ACTIVITY — Please work out the number of lines in the following material that include "address", and reply with only that number.

━━━━━ EXERCISE DATA

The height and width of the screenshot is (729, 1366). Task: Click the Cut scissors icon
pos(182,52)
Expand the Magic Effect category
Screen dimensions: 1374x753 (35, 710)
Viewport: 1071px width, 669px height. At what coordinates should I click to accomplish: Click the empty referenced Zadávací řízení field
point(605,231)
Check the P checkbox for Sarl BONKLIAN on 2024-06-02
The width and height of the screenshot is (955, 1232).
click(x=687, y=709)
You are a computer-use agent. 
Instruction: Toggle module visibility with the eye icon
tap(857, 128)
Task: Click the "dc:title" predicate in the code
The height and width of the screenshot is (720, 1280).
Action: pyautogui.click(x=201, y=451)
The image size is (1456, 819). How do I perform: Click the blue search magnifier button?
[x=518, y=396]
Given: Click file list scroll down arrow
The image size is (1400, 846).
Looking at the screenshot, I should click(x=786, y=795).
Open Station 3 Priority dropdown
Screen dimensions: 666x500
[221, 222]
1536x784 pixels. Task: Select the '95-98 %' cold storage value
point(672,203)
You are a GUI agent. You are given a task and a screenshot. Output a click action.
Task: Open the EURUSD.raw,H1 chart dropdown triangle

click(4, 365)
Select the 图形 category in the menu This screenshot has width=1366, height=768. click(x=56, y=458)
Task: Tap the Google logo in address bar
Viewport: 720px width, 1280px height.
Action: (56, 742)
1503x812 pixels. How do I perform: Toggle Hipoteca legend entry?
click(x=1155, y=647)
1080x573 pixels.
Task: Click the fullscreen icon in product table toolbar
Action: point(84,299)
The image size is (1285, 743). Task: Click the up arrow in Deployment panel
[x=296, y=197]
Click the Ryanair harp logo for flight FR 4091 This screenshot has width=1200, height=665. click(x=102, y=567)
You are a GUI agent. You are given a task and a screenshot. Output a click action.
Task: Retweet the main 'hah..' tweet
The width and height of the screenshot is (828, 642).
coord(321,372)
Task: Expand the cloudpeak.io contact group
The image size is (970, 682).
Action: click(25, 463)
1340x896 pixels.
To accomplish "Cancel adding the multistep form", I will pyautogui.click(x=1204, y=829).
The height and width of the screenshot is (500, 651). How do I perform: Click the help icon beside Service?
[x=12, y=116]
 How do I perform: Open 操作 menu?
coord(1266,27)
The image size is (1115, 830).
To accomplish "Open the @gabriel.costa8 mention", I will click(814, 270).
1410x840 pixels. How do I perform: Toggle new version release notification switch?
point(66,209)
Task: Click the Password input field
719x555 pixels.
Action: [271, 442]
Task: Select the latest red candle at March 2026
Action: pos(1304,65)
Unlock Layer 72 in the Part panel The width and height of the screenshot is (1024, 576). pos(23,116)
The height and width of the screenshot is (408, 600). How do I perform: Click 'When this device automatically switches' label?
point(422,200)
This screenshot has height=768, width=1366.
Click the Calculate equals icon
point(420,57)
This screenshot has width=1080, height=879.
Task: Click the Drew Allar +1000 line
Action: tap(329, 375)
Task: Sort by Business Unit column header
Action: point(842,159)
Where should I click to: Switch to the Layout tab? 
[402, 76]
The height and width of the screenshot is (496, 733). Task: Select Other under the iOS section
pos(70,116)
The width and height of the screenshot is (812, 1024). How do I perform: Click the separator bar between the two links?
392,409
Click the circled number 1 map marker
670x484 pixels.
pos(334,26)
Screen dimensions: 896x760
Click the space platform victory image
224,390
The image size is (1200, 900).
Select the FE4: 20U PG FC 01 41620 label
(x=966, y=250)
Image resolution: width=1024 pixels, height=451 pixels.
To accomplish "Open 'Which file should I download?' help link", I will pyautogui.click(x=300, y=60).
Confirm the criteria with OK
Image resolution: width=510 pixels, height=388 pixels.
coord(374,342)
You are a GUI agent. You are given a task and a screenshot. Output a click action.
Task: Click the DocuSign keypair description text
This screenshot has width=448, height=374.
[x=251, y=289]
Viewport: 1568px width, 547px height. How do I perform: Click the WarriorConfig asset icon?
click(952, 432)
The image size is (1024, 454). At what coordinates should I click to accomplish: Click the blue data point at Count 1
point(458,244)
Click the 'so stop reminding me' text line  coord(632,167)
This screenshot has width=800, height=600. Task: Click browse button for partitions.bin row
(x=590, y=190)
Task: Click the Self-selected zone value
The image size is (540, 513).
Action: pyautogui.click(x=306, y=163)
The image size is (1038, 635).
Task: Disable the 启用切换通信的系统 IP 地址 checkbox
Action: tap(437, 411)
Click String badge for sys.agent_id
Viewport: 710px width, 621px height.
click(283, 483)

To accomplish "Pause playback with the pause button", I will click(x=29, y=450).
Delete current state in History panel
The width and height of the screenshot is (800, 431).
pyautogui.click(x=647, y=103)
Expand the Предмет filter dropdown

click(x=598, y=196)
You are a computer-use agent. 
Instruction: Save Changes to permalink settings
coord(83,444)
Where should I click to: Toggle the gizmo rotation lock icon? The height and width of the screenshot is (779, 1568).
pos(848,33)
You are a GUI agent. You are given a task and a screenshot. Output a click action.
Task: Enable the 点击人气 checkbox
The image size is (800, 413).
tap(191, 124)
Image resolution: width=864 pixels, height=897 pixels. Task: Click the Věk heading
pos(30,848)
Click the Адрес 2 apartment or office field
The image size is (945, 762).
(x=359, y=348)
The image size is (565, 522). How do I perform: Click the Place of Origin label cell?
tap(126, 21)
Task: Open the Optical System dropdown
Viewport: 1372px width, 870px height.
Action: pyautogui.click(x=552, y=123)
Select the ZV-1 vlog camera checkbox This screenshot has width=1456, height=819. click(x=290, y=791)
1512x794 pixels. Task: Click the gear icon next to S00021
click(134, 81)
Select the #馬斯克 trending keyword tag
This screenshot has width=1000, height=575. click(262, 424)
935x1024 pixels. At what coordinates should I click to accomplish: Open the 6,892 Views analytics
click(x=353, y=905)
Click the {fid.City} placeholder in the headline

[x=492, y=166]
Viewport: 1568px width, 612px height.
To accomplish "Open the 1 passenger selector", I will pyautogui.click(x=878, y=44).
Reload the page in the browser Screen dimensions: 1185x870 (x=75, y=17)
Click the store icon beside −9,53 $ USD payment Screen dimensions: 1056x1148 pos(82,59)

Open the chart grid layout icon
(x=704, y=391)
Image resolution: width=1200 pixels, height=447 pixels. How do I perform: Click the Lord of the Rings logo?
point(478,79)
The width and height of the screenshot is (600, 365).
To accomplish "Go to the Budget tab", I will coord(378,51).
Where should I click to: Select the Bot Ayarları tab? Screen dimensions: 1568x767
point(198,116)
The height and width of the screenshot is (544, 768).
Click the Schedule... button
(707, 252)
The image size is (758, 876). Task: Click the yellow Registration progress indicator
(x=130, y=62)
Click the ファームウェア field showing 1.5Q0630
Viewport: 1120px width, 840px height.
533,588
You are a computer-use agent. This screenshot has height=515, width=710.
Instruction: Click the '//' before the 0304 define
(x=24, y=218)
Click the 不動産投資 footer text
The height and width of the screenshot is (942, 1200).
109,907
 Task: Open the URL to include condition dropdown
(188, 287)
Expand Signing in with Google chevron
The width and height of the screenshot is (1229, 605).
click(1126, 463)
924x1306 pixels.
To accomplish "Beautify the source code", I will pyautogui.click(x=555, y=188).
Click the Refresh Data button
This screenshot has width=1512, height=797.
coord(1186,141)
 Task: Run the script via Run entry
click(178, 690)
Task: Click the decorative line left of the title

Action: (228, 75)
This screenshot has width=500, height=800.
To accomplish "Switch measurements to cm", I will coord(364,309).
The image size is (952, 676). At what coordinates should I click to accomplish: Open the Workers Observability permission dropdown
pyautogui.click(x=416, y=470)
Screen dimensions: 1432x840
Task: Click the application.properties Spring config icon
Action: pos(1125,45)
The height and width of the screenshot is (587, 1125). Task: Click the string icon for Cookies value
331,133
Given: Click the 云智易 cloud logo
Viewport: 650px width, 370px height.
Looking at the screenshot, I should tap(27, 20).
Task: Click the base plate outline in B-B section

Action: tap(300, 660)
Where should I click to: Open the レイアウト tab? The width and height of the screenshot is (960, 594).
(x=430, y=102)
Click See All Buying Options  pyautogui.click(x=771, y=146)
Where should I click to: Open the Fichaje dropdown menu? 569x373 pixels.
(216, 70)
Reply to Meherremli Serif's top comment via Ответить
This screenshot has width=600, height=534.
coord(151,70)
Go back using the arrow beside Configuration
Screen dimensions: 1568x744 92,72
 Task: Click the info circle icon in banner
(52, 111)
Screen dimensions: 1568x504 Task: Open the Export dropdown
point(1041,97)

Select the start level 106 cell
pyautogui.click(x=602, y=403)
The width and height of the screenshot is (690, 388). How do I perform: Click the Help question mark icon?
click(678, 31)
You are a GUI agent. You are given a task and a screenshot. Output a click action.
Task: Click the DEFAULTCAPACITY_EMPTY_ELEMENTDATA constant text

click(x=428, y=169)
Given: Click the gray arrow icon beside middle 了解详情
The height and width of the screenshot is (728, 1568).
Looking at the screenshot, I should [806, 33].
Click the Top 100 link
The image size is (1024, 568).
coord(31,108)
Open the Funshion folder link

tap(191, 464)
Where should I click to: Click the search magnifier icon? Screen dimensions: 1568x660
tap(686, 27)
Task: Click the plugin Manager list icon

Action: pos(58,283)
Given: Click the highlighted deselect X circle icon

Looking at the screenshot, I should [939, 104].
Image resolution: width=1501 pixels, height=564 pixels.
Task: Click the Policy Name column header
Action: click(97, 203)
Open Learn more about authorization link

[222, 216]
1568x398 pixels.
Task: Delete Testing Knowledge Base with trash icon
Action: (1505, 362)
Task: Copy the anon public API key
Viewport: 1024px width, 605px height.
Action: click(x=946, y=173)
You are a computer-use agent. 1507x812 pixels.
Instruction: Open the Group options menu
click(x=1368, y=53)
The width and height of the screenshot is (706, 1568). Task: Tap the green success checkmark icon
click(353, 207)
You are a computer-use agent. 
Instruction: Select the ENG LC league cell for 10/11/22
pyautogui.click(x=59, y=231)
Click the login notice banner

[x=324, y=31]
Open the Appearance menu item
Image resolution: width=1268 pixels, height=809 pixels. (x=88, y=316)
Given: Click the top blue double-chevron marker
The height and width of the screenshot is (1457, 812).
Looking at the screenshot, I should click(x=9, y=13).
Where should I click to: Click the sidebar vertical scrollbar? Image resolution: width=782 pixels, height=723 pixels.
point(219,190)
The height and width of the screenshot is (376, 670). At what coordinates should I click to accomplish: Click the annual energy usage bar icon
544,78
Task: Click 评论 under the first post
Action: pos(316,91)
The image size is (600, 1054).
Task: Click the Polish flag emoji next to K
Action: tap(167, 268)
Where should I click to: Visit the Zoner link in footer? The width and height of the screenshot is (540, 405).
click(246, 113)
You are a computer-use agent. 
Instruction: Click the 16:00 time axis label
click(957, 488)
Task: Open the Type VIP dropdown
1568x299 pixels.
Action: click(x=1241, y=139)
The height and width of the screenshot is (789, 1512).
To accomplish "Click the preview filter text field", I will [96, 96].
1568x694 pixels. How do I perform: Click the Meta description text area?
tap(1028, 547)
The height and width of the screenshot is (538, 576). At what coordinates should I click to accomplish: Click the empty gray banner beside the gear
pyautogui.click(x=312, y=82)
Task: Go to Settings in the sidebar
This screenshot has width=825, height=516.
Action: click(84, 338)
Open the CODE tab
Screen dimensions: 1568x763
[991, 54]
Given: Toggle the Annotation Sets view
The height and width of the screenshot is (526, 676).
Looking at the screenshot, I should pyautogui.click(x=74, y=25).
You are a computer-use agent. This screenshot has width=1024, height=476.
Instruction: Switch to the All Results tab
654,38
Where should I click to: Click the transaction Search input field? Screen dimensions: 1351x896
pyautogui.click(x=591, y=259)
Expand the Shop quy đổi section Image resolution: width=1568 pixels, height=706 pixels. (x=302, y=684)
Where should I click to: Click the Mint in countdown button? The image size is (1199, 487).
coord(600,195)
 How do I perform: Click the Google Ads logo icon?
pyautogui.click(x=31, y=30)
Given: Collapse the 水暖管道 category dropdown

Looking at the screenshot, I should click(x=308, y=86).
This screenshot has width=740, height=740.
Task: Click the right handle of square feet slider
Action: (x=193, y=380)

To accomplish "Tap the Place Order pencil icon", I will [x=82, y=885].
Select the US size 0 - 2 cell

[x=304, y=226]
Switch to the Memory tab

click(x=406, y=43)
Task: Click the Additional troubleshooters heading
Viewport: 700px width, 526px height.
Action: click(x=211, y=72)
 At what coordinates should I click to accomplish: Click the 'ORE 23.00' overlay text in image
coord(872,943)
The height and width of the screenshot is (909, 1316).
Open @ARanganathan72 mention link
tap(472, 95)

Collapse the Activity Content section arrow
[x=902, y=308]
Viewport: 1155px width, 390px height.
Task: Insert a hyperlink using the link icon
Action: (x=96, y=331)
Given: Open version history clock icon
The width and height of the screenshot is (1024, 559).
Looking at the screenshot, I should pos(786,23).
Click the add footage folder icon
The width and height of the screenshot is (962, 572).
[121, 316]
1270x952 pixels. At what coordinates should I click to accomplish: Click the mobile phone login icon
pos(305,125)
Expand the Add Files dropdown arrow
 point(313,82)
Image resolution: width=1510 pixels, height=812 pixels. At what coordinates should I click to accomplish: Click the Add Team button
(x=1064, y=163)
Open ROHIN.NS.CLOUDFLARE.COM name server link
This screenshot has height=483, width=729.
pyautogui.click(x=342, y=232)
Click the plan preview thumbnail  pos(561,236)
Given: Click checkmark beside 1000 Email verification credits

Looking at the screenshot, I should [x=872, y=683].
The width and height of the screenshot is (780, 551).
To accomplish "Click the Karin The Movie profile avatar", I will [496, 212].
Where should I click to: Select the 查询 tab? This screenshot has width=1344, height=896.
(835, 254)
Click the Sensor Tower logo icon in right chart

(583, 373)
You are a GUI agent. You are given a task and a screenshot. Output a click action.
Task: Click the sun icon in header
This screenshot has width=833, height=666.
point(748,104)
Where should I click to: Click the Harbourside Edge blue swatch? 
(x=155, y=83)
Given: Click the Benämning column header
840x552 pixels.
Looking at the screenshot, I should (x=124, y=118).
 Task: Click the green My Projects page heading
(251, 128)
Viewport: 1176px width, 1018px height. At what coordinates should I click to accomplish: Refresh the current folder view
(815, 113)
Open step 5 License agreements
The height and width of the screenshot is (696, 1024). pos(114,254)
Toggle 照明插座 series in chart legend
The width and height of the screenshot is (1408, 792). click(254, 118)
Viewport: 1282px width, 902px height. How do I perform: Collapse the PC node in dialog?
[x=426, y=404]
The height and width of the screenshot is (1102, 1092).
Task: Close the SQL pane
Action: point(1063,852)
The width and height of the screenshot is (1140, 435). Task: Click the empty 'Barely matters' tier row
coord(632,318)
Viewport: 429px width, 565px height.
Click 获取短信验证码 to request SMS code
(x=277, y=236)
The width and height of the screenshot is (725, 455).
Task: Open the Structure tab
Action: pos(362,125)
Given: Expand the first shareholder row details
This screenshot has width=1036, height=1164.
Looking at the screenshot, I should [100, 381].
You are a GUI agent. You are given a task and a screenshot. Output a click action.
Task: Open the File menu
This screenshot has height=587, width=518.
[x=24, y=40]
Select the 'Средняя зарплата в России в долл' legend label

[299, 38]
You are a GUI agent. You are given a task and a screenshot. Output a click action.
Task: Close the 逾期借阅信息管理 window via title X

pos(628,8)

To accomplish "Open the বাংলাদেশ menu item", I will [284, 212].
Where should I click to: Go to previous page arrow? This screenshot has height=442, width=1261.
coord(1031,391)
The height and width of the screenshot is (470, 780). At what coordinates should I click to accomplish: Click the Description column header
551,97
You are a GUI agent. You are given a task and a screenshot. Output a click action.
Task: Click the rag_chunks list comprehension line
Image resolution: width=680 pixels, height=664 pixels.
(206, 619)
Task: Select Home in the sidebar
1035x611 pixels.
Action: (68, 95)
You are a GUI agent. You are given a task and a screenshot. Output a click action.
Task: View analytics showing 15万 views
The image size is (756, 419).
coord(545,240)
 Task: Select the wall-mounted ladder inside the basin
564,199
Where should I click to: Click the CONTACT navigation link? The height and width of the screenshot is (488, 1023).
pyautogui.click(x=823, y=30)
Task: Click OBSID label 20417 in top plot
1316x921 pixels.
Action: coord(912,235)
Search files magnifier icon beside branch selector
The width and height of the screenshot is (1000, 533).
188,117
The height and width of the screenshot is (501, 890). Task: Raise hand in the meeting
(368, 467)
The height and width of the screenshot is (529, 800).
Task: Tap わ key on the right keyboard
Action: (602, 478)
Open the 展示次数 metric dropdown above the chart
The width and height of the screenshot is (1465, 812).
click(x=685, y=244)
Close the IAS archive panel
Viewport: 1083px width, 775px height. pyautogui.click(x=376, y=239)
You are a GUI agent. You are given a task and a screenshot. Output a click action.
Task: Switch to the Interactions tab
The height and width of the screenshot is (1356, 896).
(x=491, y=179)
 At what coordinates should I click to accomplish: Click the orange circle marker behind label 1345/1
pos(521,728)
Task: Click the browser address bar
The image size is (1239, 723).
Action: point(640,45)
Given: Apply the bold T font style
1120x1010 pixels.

━━━━━━━━━━

WRITTEN RESPONSE — 2